Consegne -
• A. Indica se ciascuna affermazione concorda con la recensione musicale e cita le parole del testo che lo stabiliscono: (i) il cimbalom appartiene alla tradizione folklorica gitana; (ii) in "Autumn Memories" è protagonista il pianismo di Lakatos; (iii) il disco è rivolto soprattutto al pubblico più tradizionalista.
• B. Riassumi la recensione musicale in due frasi.
• C. Prosegui la recensione musicale, riprendendo subito dopo la sua ultima riga.

Testo proposto -
Il cimbalom è uno strumento della tradizione folklorica gitana che Lukács usa con tecnica formidabile aggiungendo la stessa capacità di dominio che dimostra Abou-Khalil per l'oud. I due artisti instaurano un dialogo ricco d'inventiva, rispondendo in maniera empatica alle sollecitazioni reciproche al punto che sembra impossibile nasca di getto, senza neppure degli abbozzi tematici. L'intesa è immediata sul piano ritmico, anche se alla lunga il risultato risulta un po' monocorde. Di grande fascino (con una rarefazione che ricorda l'estremo oriente) sono invece le pagine d'impronta cameristica come "Lukas" oppure "An Invocation and a Curse" dove la musica indulge in sottili trasparenze. Ancora su questa linea intimista ma più incline alla ballad jazzistica è "Autumn Memories", che vede protagonista il raffinato pianismo di Lakatos e risulterà gradito al pubblico più tradizionalista. Il disco resta comunque rivolto agli appassionati della libera improvvisazione post-free e dell'avanguardia.
La Campagnie des musique à ouïr.
La Manivelle Magyare
BMC Records
(2005)

Dati archiviati -
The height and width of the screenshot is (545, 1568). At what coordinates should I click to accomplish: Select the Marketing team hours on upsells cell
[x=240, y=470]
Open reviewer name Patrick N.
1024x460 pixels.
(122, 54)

--

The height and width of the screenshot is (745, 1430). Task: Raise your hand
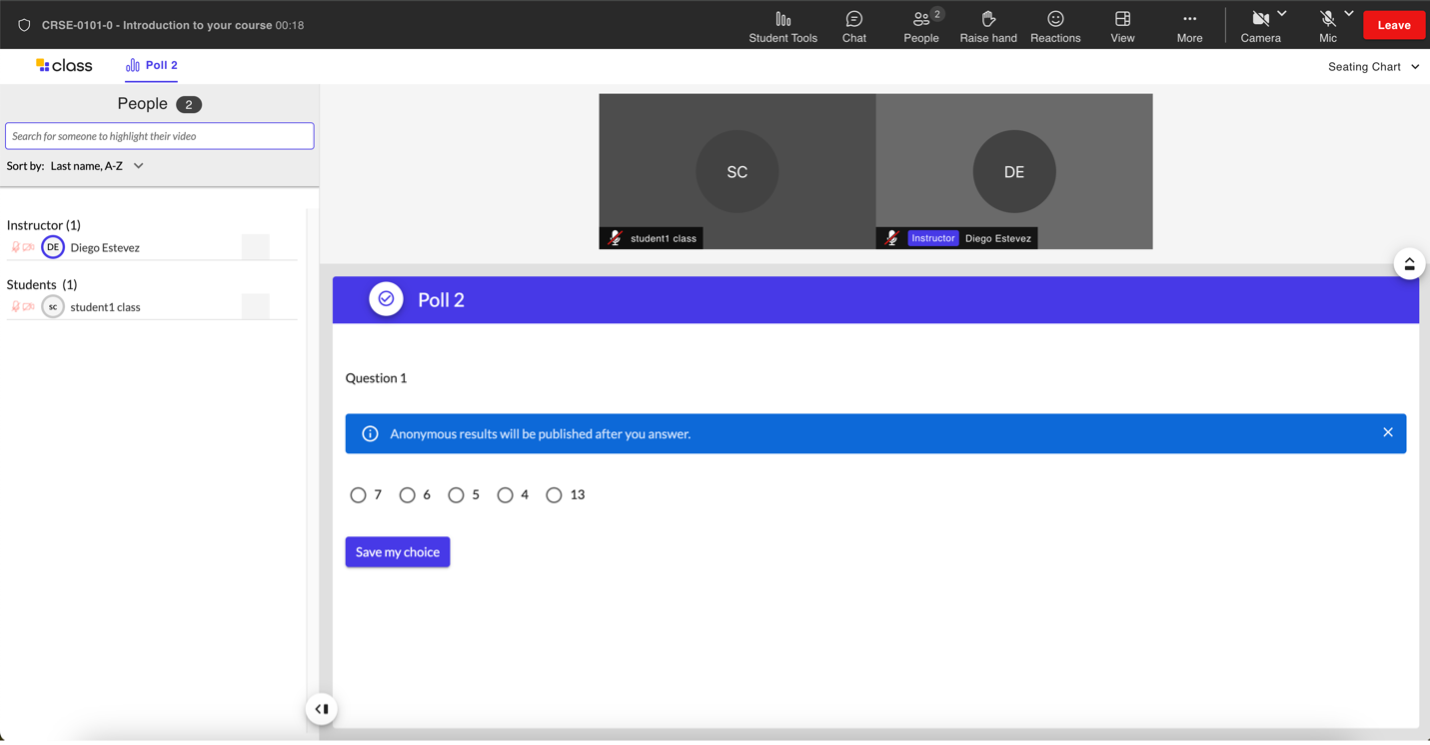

Risposte attese -
• A.
(i) Sì: "Il cimbalom è uno strumento della tradizione folklorica gitana".
(ii) Sì: "vede protagonista il raffinato pianismo di Lakatos".
(iii) No: "Il disco resta comunque rivolto agli appassionati della libera improvvisazione post-free e dell'avanguardia".

• B. Lukács al cimbalom e Abou-Khalil all'oud dialogano con inventiva e con un'intesa ritmica immediata, anche se alla lunga il risultato è un po' monocorde. Affascinano di più i brani d'impronta cameristica e intimista, ma il disco resta rivolto agli appassionati della libera improvvisazione post-free e dell'avanguardia.

• C.
Valutazione: 3 stelle
Protagonista de La Manivelle Magyare è il trio francese La Campagnie des musique à ouïr ampliato a tre colleghi ungheresi, il più noto dei quali è appunto il chitarrista Gábor Gadó. La musica del disco trae spunti dall'estetica dei gruppi guidati da Bill Frisell e Bobby Previte che integra in un tessuto variopinto e ricco di suggestioni: si va da iterazioni folkloriche a motivi caratterizzati da compostezza accademica, da impetuose parentesi rock a quadri liberamente improvvisati e quant'altro.
Una logica inclusiva che ha il pregio di offrire molti spunti interessanti ma che promette più di quanto riesce a mantenere: la tensione collettiva spesso si diluisce e il percorso musicale non sembra andare verso una chiara identità stilistica. Non sembri una critica eccessiva. Come detto, il lavoro ha molti tratti interessanti ed in qualche momento risulta appassionante. Gli interventi solisti sono apprezzabili e gli impasti timbrici efficaci. Ma soffre di un sovraccarico espressivo che ne appesantisce il passo.